## TASK PROMPT
Whenever a line of the data below holds the string "Expand", copy that line.

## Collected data
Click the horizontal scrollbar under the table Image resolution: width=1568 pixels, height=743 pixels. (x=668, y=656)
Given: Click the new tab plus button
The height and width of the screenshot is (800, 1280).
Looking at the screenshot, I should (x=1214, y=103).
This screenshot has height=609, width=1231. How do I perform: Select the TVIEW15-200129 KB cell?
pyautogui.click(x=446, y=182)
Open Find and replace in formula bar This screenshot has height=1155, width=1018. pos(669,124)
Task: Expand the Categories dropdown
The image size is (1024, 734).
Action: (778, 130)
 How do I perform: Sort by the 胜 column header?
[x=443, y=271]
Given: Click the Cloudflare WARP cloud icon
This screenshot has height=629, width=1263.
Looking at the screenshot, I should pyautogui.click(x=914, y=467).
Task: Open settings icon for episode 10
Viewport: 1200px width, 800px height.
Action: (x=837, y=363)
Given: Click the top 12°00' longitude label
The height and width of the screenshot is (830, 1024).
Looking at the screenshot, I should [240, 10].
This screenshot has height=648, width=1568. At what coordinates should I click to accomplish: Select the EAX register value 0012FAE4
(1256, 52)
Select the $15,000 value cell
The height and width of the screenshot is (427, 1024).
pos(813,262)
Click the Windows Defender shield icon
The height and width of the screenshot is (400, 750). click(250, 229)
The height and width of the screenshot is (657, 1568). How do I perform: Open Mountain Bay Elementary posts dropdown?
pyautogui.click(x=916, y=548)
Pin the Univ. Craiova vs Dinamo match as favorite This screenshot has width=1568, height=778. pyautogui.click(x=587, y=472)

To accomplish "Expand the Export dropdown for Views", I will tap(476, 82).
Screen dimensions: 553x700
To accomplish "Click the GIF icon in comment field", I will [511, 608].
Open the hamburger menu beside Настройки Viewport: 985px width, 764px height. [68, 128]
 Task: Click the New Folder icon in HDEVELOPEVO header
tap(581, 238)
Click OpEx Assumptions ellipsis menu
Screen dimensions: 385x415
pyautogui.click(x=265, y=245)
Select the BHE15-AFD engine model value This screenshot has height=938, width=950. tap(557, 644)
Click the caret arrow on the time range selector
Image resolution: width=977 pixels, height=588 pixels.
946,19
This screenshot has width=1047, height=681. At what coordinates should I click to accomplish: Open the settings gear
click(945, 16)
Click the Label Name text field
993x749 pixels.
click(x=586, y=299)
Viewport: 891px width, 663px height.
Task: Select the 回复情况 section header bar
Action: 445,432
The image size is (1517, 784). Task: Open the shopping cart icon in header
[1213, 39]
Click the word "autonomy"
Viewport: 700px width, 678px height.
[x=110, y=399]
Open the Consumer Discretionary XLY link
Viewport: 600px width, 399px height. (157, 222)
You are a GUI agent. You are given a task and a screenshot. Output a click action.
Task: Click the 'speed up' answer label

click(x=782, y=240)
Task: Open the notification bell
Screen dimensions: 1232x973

## YOUR SOLUTION
Task: Expand the Categories dropdown
To accomplish "Expand the Export dropdown for Views", I will tap(476, 82).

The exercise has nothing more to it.